Part 24

479 24 8
                                    

Aku telah mengantarkan anin ke rumahnya, dan berjalan pulang dengan pelan ke apartemen. Kata-kata tadi seperti tidak keluar dari mulutku. Rasanya pun aneh, sakit sekaligus lega. Lega karena anin tidak menangis, tidak freak out, dan dia mau memikirkan kata-kataku. Sakit karena memang sakit rasanya, seperti menasihati diri sendiri. Tapi pengalamanku membuktikan, bahwa kalau aku bertindak tidak adil kepada orang lain, maka aku sendiri yang akan kena akibatnya, minimal perasaanku akan ikut terluka. Yang bisa kubayangkan sekarang hanyalah berhati-hati dalam bertindak. Membebaskan pikiranku, tidak memaksa untuk mengingat, melupakan, atau memikirkan hal di luar hal yang tidak ingin aku pikirkan.

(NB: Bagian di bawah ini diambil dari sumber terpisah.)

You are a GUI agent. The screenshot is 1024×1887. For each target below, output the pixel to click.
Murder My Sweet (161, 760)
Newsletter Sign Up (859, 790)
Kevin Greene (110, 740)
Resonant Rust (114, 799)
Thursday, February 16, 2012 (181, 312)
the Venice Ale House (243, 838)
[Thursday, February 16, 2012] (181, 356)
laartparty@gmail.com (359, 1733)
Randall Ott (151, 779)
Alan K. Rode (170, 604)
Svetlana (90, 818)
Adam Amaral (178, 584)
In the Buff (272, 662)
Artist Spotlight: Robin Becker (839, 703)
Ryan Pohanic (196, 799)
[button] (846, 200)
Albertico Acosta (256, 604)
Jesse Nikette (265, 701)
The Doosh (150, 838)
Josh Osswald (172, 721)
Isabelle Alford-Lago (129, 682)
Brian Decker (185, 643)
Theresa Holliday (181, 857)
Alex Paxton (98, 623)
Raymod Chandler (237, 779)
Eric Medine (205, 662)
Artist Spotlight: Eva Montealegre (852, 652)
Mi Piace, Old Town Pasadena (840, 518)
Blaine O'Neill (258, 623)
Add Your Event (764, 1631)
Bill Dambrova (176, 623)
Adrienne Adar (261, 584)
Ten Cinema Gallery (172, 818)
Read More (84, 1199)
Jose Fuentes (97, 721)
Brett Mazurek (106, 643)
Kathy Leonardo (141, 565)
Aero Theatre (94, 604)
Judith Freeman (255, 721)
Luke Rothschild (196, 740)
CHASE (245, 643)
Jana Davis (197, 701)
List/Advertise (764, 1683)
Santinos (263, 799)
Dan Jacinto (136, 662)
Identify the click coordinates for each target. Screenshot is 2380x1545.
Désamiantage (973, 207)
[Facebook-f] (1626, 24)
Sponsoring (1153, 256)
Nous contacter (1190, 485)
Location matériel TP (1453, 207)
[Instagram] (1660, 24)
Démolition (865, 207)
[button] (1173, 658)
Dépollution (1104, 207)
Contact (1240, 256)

Aku memperhatikan semua bekas chat di handphoneku ada yang belum kuhapus chat anin sewaktu di bali , kuperhatikan kembali dengan enggan. Isinya hanya foto lalu kuhapus itu semua. Biarkanlah itu semua seakan tak ada. Karena yang terpenting adalah perasaanku, perasaan anin agar tak terluka lagi, dan masa depanku di tahun yang baru ini pasti akan berbeda. Thanks to dey yang mungkin sekarang sudah kembali ke Amerika Serikat. Terimakasih untuk gracia, karena sudah mengajarkan rasanya sakit dan menyakiti. Sejenak kubuka album foto di handphoneku. Aku menekan lama dua folder dan folder keduanya kuhapus , folder foto-foto bersama anin dan foto-foto gracia yang seharusnya sudah dari awal kuhapus.

"Are you sure you want to delete these folder(s)?"

YES

--------------

"Udah beres ya, besok dilanjutin lagi"

Persetujuanku atas konsep desain yang dibuat oleh anak-anak juniorku menutup rapat internal.

"Nanti saya aja yang bikin presentasinya" lanjutku, tentunya dengan persetujuan dari mereka semua.

"Pulang ya Mas...." izin anin setelah rapat ditutup.

Aku mengangguk sambil membereskan laptop dan dokumen dokumen di hadapanku, sudah sebulan anin tidak mengganggu. Kini memang dia masih berbicara seperlunya saja kepadaku, tapi setidaknya sudah tidak ada gangguan lagi. Hubungannya dengan veranda juga menjadi normal, apalagi karena kini veranda sudah berpacaran dengan devan . Berita baik mungkin untuk anin tapi berita buruk buat boby ,dia kaget dan sedih mendengarnya.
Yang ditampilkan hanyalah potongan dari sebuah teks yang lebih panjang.